__THE PROBLEM__: From the listing below, set down exactly the lines between the one holding "This screenshot has height=614, width=1232." and the one holding "Open the red", inclusive. No other line is wanted.

__RECORDS SUPPLIED__:
+ + + + + + +

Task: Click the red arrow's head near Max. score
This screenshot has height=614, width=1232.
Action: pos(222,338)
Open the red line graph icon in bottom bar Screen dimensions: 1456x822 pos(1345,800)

+ + + + + + +

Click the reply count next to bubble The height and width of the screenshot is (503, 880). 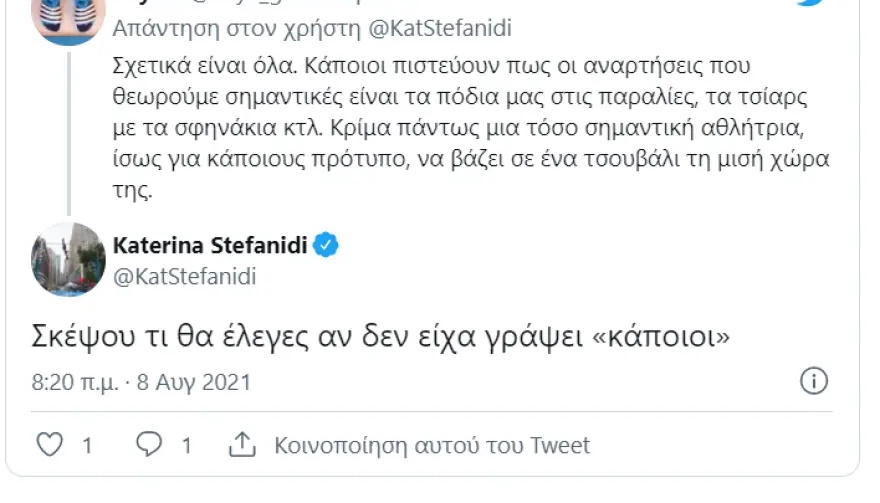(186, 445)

+ + + + + + +

__RESULT OF THIS EXERCISE__:
This screenshot has height=614, width=1232.
Action: pos(222,338)
Open the red line graph icon in bottom bar Screen dimensions: 1456x822 pos(1345,800)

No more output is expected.